Britons feeling the pinch as real wages fall

LONDON: Stagnant wages and Brexit-spiked inflation are hitting young Britons hard, an expert who resigned in protest
Published December 13, 2017

LONDON: Stagnant wages and Brexit-spiked inflation are hitting young Britons hard, an expert who resigned in protest from a government body last month told AFP as new data showed the country was feeling the pinch.

Workers' average weekly earnings adjusted for inflation fell 0.4 percent year-on-year from August to October 2017 -- an erosion of purchasing power.

"The impact of falling real wages is that young people are staying longer in their family home, delaying childbirth and renting rather than buying housing," Paul Gregg, head of the University of Bath's social policy research unit, told AFP.

Gregg resigned from the National Social Mobility Commission last month along with its leader Alan Milburn and two others, citing a lack of government action to improve the living standards of the poorest.

"For the first time there's generations coming through that haven't got higher living standards than the previous generation and in terms of home ownership are way behind," he said.

The Social Mobility Commission last month released a report highlighting the "coldspots" around Britain where children from disadvantaged backgrounds are least likely to do well in future life.
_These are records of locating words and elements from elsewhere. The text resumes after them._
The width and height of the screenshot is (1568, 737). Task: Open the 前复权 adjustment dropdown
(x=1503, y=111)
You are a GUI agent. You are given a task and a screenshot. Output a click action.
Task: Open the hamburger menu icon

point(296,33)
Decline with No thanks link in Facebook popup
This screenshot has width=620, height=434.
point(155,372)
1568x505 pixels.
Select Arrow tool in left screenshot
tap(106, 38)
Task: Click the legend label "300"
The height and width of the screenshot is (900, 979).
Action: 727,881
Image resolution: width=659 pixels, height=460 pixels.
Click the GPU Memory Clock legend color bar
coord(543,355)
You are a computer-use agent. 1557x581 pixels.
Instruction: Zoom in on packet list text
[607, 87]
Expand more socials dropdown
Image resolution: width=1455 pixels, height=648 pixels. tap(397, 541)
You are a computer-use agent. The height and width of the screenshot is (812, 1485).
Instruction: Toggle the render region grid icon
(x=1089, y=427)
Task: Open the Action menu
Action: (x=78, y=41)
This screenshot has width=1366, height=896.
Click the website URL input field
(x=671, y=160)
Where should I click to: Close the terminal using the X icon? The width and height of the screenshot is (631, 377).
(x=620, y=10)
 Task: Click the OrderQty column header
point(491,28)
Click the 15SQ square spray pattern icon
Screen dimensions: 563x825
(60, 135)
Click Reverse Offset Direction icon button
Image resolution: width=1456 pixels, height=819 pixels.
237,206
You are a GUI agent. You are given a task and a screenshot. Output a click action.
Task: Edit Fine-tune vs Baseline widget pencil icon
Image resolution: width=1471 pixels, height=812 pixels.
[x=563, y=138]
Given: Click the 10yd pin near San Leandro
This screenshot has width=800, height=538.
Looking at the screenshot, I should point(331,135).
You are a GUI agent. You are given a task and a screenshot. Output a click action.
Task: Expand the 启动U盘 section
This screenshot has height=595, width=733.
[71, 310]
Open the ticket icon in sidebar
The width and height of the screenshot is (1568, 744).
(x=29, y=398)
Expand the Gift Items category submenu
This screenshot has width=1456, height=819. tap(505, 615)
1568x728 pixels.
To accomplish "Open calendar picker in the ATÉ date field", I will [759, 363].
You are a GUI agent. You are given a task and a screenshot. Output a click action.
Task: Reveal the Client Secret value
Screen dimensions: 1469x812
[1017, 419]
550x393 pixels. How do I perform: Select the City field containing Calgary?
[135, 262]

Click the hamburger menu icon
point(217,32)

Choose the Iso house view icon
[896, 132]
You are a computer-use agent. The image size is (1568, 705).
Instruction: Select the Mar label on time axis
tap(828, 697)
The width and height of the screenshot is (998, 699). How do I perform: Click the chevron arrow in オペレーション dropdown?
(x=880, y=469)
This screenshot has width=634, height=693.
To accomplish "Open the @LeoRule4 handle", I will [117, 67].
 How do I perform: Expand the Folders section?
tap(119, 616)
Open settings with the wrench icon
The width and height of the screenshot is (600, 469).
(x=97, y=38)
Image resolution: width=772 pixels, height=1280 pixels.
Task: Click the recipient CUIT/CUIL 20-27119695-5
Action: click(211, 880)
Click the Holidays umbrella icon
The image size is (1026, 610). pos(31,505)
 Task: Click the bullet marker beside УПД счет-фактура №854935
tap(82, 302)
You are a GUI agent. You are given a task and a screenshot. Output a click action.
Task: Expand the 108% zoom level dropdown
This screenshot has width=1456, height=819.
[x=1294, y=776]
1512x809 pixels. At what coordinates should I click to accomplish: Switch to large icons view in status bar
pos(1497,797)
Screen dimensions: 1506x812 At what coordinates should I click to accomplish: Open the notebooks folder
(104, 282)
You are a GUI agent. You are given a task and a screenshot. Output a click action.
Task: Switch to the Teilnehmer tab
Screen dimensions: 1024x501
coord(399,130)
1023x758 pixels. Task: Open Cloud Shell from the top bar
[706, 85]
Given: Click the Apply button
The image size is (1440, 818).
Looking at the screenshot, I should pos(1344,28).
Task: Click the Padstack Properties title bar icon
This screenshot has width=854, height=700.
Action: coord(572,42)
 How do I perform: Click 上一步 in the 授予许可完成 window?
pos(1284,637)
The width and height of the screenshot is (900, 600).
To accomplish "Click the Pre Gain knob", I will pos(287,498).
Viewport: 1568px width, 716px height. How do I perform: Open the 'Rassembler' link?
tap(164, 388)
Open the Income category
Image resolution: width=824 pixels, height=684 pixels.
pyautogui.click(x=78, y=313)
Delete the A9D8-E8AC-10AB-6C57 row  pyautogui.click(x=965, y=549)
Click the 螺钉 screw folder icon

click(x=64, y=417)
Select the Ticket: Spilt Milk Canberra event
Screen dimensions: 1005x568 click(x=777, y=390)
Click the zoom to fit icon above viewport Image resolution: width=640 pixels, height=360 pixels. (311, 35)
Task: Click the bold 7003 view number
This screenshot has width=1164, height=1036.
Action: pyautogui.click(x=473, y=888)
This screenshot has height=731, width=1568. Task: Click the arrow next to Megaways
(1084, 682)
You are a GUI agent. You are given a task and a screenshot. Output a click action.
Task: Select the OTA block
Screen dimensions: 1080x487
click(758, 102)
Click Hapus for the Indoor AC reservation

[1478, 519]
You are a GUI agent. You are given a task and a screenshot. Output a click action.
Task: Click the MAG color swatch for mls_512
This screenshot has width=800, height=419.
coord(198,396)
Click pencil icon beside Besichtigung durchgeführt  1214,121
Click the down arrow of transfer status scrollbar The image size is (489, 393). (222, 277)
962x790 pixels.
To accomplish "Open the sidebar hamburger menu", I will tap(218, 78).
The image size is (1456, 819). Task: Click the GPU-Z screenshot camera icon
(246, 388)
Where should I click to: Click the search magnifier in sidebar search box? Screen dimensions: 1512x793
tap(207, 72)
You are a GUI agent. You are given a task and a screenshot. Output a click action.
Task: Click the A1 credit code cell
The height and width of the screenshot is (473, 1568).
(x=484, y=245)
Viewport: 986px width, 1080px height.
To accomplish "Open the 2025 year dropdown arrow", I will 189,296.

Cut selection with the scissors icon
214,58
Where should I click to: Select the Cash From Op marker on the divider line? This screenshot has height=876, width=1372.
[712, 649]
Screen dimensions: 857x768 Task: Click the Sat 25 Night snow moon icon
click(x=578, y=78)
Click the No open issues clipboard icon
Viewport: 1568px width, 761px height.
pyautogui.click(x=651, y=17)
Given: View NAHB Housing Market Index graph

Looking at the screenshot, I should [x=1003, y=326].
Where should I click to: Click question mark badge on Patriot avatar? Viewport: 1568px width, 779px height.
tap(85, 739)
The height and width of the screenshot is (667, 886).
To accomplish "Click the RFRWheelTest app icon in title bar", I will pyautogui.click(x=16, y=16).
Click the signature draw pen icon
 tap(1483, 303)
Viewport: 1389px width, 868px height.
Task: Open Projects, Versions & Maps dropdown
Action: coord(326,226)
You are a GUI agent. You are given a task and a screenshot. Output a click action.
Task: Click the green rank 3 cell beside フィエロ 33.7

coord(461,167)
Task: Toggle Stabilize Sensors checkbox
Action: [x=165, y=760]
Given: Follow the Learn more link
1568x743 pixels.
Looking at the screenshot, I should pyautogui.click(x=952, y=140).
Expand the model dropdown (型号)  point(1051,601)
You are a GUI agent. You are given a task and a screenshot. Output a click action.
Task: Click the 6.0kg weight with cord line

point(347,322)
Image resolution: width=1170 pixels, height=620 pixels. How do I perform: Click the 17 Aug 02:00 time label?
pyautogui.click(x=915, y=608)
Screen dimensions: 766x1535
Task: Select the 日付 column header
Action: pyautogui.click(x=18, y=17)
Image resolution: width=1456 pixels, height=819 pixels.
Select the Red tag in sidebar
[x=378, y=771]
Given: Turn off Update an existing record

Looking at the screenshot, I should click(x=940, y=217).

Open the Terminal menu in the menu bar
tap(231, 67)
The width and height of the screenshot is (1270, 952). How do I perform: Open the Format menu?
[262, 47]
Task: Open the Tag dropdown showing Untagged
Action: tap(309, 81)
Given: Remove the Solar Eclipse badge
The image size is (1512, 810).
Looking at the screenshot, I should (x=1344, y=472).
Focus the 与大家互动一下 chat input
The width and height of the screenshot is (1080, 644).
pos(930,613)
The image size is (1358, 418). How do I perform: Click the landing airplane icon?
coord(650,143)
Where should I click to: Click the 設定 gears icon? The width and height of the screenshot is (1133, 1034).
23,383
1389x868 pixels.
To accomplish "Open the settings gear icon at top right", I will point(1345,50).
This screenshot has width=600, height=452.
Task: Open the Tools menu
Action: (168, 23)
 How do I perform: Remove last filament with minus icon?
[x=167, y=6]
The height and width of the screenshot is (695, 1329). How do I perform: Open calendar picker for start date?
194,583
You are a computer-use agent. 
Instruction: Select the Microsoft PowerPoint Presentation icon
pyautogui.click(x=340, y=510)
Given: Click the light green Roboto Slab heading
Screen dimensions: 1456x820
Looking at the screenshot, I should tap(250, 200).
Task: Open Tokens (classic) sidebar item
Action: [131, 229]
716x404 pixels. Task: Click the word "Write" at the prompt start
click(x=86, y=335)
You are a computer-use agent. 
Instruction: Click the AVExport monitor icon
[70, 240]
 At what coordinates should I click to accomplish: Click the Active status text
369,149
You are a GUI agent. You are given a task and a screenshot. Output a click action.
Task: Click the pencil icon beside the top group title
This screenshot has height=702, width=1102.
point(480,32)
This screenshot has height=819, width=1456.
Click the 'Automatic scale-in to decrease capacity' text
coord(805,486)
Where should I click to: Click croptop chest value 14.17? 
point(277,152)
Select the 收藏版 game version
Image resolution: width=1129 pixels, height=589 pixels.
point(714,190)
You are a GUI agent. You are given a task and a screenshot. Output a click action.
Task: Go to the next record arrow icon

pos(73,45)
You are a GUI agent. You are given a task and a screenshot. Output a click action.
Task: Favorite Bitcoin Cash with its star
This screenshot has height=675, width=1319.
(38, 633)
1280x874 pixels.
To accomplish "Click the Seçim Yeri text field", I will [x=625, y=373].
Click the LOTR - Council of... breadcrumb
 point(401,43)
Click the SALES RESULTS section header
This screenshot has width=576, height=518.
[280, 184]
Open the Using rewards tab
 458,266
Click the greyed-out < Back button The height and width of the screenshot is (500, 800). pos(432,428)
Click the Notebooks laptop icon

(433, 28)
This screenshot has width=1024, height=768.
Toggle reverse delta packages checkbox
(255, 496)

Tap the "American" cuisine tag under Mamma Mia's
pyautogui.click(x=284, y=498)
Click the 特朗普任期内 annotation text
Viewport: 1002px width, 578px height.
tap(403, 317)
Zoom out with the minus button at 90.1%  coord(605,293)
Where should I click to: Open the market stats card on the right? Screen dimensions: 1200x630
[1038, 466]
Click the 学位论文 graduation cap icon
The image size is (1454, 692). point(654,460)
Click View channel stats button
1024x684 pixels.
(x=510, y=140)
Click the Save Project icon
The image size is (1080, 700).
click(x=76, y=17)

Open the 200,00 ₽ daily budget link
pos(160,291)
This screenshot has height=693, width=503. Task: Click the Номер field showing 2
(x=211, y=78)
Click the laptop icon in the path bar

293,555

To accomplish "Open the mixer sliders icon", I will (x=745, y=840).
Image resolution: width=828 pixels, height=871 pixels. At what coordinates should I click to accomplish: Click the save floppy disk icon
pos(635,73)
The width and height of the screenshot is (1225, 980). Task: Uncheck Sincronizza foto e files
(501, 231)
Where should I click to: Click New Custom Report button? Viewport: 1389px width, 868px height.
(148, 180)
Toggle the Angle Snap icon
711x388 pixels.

"Coldspots have lower wages because of the general absence of larger firms and reliance on lower wage industries such as tourism, retail, hospitality."

Many of them also suffer from poor transport links and education and low occupational mobility.

All 30 of the worst zones for social mobility in the UK voted in favour of Brexit in last year's referendum, and many of them also suffer from poor transport links and education provision.

Gregg said the government should focus investment on these areas, by developing "transport connections, access to high speed internet and a regional development strategy that addresses remote areas not just cities."

Referring to his decision to resign from the Social Mobility Commission, which was created in 2010, he said: "It got to the point where it felt like we were banging our head against a brick wall.

"We've got this extended period where stagnant living standards and austerity has been the political offer and that's not very attractive."